The investors never came. After the failure of Znamy 2.5, they lost interest in the project, Znamya 3 was aborted, and Syromyatnikov was relegated to designing space mirrors only conceptually. He was forced to give up his dream of launching solar sailing ships. The quest to turn day into night from space was over, and night had won.
Hard Day's Night
Syromyatnikov went back to work on docking systems, which he would carry out until his death in 2006.
Just before he died, in 2006, he gave an interview to IEEE Spectrum, in which he recounted working nonstop, well into his 70s, often on docking mechanisms for the Soyuz rockets.
"I start my work early in the morning, usually at 5 o'clock, sometimes 4 o'clock," he said. "It's very early to bed and very early to rise. Every morning I do my physical exercises for 20 minutes to a half hour—and I work all weekends." The man who was diligently seeking to physically extend the workday with a giant space mirror wished that he himself never had to sleep.
One of Syromyatnikov's favorite slogans is, he tells IEEE, "The best rest is to work until lunchtime. So then you feel the day was not lost—and in the hours that are left you can do different activities, less critical tasks."

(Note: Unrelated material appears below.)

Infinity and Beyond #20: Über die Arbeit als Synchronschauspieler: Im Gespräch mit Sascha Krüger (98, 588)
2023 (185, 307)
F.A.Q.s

We are again thinking of orbital, sun-reflecting satellites. This time, the aim is primarily to beam a huge amount of solar power down to earth. The likes of US Naval Research Lab have been studying the prospect intently, and Japan's Aerospace Agency plans on launching an orbital solar power plant within the decade. The US has one that could be ready around then, too. John Mankins, the ex-NASA brain behind the US's SPS-ALPHA, argues that a "single solar power satellite would deliver power to on the order of a third of humanity." And as Syromyatnikov and his crew proved, giant space reflectors are far from the charter of science fiction alone.
The fascinating thing, in retrospect, is that Syromyatnikov himself never seemed to stop working. He seemed to actively disparage sleeping—and the night. He was always working. Even into his 70s, he adhered to a strict work regimen, toiling on docking systems for the Soyuz rockets.
"I understand how to design," he told IEEE. "You should feel, maybe by intuition, what lies ahead in the process, what should be done, not just design alone, not just the original sketches, but the whole thing."
It may be impossible for most of us to imagine the whole vision of Znamya—a world orbited by machines that regulate daylight—but we can understand the concept. It's one that's pressing up, sometimes uncomfortably in an increasingly sleepless world.
"[T]his ultimately unworkable enterprise is one particular instance of a contemporary imaginary in which a state of permanent illumination is inseparable from the non-stop operation of global exchange and circulation," Crary writes. "In its entrepreneurial excess, the project is a hyperbolic expression of an institutional intolerance of whatever obscures or prevents an instrumentalized and unending condition of visibility."
It's a world where, like today, we sleep less, cede our days to distant technologies, with more lunae crowding our vision. Imagine instead of blinking screens on the bedside, they're moonbright satellites.
Syromyatnikov's Znamya can be read both as a pathbreaking and unduly forgotten experiment, as well as a cautionary tale of human hubris, of the perils of pushing the workday too far. We may try to use technology to bend night into day, but the laws of nature have a way of bending it back.